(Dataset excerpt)
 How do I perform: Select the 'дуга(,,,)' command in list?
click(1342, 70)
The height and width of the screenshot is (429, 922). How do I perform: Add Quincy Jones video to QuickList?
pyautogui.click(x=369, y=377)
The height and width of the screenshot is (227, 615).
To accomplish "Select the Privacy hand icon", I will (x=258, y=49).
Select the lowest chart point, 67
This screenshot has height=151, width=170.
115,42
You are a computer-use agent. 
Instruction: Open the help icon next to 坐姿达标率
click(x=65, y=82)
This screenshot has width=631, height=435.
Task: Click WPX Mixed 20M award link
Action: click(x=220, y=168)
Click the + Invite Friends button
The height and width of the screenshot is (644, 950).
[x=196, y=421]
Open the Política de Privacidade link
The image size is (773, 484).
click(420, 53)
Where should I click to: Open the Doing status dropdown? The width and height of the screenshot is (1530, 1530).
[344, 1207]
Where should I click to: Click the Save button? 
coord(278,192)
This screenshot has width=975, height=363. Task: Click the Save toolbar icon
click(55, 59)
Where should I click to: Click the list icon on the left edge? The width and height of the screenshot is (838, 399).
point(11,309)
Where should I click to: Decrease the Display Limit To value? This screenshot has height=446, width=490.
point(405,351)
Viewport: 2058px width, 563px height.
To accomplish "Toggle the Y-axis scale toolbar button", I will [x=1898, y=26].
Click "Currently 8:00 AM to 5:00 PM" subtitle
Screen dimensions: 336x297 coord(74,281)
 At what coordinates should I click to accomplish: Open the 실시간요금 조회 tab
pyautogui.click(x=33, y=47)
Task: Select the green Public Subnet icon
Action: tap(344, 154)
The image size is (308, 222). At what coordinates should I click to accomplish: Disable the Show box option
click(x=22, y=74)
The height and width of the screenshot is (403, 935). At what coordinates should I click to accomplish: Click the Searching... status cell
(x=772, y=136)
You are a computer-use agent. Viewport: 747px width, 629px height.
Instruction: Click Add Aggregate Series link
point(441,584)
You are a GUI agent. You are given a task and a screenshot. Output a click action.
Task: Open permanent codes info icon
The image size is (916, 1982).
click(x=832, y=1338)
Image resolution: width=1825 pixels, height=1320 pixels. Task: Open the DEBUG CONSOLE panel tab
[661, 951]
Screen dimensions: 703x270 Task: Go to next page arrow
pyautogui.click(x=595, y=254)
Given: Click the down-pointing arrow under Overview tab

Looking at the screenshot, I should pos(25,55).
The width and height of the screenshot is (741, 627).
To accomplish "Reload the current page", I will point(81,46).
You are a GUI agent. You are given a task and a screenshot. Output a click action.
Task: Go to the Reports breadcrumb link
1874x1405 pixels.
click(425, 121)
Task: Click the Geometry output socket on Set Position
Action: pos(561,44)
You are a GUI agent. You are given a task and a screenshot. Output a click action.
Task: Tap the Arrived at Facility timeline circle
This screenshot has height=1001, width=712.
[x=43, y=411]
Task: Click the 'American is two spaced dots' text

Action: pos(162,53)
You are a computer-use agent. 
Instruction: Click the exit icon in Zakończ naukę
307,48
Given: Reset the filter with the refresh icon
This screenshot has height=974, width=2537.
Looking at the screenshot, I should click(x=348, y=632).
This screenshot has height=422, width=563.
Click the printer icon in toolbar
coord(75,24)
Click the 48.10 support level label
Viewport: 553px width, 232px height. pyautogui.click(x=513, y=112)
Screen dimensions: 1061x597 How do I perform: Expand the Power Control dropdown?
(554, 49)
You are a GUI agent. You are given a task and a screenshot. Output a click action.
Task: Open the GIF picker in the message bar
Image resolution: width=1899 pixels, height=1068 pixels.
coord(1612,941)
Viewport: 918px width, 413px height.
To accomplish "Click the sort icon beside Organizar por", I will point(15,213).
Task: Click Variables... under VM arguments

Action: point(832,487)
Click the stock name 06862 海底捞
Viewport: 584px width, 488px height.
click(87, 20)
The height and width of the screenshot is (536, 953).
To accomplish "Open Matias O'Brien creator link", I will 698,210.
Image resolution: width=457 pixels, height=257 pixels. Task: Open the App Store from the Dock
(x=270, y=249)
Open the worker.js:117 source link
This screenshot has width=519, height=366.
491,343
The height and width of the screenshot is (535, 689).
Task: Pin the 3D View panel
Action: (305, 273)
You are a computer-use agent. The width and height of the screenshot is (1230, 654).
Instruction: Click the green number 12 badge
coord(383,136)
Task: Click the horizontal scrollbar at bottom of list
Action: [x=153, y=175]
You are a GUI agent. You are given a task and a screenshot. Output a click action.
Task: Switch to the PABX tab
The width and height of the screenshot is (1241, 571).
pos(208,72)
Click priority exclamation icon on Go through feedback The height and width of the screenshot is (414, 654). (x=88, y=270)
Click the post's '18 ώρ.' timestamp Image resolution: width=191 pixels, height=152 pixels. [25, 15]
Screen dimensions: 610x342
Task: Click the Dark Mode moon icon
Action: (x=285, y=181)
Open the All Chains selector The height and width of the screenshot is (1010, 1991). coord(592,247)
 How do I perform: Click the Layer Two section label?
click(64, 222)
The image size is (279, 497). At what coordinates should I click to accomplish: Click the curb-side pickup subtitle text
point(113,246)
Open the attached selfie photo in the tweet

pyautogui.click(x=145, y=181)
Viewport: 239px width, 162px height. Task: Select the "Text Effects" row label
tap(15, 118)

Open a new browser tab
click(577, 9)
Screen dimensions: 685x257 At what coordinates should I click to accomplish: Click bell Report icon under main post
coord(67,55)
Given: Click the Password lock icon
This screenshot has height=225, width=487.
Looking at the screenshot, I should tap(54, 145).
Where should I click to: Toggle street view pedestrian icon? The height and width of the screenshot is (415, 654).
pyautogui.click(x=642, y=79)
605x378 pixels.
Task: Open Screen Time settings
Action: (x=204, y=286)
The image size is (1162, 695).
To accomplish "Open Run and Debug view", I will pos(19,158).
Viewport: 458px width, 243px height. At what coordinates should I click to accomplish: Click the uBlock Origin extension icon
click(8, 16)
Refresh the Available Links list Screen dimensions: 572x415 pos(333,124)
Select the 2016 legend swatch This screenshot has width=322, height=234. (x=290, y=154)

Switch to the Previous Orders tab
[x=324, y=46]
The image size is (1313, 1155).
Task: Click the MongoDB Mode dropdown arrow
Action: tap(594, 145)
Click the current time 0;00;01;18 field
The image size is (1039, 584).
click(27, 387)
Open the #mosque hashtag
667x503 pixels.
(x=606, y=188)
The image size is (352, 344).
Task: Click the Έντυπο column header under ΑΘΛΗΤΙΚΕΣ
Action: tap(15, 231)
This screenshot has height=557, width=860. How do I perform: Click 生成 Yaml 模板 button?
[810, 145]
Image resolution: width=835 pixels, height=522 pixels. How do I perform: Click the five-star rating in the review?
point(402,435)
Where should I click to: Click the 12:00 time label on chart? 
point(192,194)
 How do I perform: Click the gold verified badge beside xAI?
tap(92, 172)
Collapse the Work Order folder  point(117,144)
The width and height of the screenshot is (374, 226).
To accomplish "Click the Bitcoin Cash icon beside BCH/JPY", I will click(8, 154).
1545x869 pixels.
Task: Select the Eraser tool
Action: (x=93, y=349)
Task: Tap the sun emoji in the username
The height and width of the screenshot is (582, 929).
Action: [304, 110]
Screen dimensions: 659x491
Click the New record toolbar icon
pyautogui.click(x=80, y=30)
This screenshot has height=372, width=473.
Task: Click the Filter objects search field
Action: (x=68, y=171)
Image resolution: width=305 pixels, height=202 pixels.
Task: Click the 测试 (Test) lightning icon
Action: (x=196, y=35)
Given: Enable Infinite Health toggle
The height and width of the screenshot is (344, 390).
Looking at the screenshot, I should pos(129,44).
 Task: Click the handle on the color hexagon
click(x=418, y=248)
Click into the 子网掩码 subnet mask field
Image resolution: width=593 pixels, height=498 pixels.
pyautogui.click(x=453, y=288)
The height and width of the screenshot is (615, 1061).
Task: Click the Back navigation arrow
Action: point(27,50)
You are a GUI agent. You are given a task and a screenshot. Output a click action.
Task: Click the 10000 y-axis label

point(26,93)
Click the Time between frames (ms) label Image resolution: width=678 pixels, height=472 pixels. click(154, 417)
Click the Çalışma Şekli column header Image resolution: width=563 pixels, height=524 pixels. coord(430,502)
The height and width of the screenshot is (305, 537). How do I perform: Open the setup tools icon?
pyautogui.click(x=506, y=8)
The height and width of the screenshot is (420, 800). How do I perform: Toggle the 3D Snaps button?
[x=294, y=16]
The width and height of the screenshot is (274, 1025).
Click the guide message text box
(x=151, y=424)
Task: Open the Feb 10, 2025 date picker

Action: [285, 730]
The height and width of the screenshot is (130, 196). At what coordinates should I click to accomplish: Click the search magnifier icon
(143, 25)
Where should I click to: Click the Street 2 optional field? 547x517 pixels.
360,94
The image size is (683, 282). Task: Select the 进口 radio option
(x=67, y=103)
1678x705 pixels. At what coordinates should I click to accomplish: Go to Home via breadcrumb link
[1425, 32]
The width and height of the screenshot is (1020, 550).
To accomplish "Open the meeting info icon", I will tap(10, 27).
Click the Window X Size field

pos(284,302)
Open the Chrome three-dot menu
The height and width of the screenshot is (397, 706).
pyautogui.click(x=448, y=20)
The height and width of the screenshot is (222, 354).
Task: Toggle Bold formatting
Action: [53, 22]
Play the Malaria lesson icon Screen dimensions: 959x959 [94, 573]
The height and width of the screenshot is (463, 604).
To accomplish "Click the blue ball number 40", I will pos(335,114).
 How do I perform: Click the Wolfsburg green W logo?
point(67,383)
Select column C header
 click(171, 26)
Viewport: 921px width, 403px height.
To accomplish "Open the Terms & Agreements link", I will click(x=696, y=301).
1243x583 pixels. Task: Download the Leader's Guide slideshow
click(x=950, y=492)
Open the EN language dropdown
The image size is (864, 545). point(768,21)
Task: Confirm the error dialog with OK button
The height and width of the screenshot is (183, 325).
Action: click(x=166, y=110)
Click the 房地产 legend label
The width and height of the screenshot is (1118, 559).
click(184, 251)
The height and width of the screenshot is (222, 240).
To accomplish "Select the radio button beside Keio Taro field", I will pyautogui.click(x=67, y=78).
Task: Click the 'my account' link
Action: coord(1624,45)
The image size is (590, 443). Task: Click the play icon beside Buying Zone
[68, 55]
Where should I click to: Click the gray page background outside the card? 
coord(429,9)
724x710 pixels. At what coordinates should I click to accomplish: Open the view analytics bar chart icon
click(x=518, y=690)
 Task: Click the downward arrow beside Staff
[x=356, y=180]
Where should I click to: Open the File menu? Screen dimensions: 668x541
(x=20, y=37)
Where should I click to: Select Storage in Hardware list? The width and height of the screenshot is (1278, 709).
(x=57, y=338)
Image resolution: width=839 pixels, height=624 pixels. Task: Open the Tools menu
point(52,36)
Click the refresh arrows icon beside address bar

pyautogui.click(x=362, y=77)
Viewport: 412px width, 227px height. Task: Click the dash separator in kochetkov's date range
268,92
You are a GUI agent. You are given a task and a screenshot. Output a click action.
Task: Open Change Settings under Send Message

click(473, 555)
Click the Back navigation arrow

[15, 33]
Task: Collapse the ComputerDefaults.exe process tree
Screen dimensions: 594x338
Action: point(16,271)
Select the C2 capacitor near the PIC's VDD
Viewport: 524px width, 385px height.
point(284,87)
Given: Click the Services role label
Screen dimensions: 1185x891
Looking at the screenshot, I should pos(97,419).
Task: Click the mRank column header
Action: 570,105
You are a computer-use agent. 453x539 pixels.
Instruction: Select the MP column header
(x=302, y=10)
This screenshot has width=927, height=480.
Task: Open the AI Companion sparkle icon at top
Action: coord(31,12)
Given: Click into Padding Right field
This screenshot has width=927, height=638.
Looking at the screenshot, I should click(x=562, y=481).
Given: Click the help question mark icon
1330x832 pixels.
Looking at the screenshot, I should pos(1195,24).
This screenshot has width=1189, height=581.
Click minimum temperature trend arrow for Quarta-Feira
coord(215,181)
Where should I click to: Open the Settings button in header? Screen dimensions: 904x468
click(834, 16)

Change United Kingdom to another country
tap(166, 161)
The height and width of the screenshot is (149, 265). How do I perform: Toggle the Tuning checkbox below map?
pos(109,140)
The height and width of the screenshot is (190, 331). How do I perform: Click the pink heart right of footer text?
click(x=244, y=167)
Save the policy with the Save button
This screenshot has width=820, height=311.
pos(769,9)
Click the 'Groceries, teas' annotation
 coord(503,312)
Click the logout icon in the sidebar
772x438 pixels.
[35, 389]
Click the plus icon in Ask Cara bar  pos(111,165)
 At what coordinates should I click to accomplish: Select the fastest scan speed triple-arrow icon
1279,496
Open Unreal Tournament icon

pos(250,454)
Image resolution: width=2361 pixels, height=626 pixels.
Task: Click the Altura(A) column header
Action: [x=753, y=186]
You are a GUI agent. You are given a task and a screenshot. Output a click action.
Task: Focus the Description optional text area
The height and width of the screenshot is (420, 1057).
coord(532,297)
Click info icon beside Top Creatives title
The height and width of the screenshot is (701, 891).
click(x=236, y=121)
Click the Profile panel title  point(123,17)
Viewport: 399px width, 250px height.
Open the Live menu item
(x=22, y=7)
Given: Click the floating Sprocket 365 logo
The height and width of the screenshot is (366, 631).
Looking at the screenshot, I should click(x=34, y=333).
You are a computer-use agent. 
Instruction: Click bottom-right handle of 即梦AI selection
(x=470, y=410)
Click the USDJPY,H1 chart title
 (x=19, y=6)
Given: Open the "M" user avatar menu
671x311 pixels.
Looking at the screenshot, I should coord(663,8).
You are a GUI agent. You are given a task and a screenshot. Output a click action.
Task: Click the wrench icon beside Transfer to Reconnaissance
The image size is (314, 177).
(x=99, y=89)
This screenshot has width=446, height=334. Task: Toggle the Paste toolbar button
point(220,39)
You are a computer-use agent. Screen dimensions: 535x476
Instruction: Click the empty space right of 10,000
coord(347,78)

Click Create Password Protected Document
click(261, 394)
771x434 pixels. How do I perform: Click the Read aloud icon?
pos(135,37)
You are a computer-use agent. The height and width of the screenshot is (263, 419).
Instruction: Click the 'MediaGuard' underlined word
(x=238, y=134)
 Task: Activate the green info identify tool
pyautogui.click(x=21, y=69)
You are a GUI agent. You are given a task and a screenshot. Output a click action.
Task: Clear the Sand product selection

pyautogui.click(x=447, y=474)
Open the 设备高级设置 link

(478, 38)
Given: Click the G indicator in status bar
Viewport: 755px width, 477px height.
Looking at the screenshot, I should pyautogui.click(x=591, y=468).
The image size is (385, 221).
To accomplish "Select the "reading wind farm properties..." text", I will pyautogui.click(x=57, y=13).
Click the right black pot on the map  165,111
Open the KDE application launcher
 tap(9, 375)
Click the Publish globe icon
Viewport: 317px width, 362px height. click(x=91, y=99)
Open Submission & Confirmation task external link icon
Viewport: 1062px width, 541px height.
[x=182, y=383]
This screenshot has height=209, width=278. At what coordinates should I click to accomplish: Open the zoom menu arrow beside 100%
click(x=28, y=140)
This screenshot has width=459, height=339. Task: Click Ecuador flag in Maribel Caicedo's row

▸ **INSTRUCTIONS TO FOLLOW**
Copy out the rows exactly, everything from the line containing "The height and width of the screenshot is (536, 953)." down to the line containing "Action: (x=204, y=286)".

▸ **SOLUTION TO THIS PROBLEM**
The height and width of the screenshot is (536, 953).
To accomplish "Open Matias O'Brien creator link", I will 698,210.
Image resolution: width=457 pixels, height=257 pixels. Task: Open the App Store from the Dock
(x=270, y=249)
Open the worker.js:117 source link
This screenshot has width=519, height=366.
491,343
The height and width of the screenshot is (535, 689).
Task: Pin the 3D View panel
Action: (305, 273)
You are a computer-use agent. The width and height of the screenshot is (1230, 654).
Instruction: Click the green number 12 badge
coord(383,136)
Task: Click the horizontal scrollbar at bottom of list
Action: [x=153, y=175]
You are a GUI agent. You are given a task and a screenshot. Output a click action.
Task: Switch to the PABX tab
The width and height of the screenshot is (1241, 571).
pos(208,72)
Click priority exclamation icon on Go through feedback The height and width of the screenshot is (414, 654). (x=88, y=270)
Click the post's '18 ώρ.' timestamp Image resolution: width=191 pixels, height=152 pixels. [25, 15]
Screen dimensions: 610x342
Task: Click the Dark Mode moon icon
Action: (x=285, y=181)
Open the All Chains selector The height and width of the screenshot is (1010, 1991). coord(592,247)
 How do I perform: Click the Layer Two section label?
click(64, 222)
The image size is (279, 497). At what coordinates should I click to accomplish: Click the curb-side pickup subtitle text
point(113,246)
Open the attached selfie photo in the tweet

pyautogui.click(x=145, y=181)
Viewport: 239px width, 162px height. Task: Select the "Text Effects" row label
tap(15, 118)

Open a new browser tab
click(577, 9)
Screen dimensions: 685x257 At what coordinates should I click to accomplish: Click bell Report icon under main post
coord(67,55)
Given: Click the Password lock icon
This screenshot has height=225, width=487.
Looking at the screenshot, I should tap(54, 145).
Where should I click to: Toggle street view pedestrian icon? The height and width of the screenshot is (415, 654).
pyautogui.click(x=642, y=79)
605x378 pixels.
Task: Open Screen Time settings
Action: (x=204, y=286)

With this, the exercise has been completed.